[TEXT SHOWN]
********************
Failure to consider Scope 3 emissions in environmental impact assessments has been litigated at every level of appeal in recent years, e.g., Friends of the Earth v. South Lakeland Action on Climate Change in the High Court of England & Wales in September.[6] Untested facts may give rise to further allegations that the environmental effects of a proposed project have not been adequately considered as part of the planning process.

Claims Under Financial Services and Markets Act 2023

While there have been relatively few Financial Services and Markets Act cases on environmental issues, there is an industrywide consensus that unfounded environmental, social and governance claims, made to attract investment with the effect of misleading investors, will result in an uptick in claims made under Sections 90 and 90A of the act. It is also expected that there may be substantial overlap between Financial Services and Markets Act claims and the new corporate fraud offense.

CMA Investigations

On March 27, the CMA announced that it had accepted extensive voluntary undertakings from ASOS, Boohoo.com UK Ltd. and Asda Stores Ltd. in relation to various environmental representations made by the entities.[7]

The voluntary undertakings resulted from the CMA’s investigation of certain so-called green claims, having identified greenwashing concerns in contravention of the CMA’s Green Claims Code.[8] The undertakings extended to not using natural imagery to suggest a product is more eco-friendly than it is.

While this investigation targeted practices in the fashion industry, the CMA announced in early November that it also pushed Unilever PLC to modify the green claims displayed on its household essentials products, ending an investigation commenced in late 2023.[9]

It is expected that the CMA will continue to secure further undertakings from large market participants, holding companies to account for their market representations.

Conclusion

To sum up, the means to hold companies accountable on environmental grounds have expanded rapidly. The introduction of the corporate fraud offense underscores the UK’s commitment to tackle corporate misrepresentation, especially in cases of greenwashing, by creating a clear path for criminal liability.
********************
[RECORDED DATA]
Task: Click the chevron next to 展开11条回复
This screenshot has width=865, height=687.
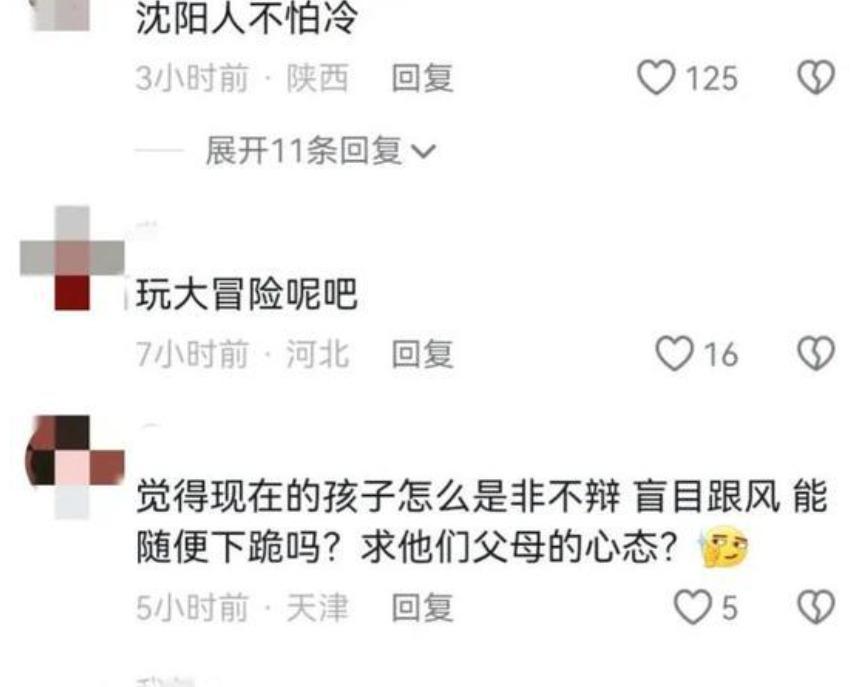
********************
[TO BE DONE]
From the text on greenwashing liability, copy word for word the part starting with "It is expected" and going on through "their market representations.". The material above is unrelated to the text on greenwashing liability.

[FULL SOLUTION]
It is expected that the CMA will continue to secure further undertakings from large market participants, holding companies to account for their market representations.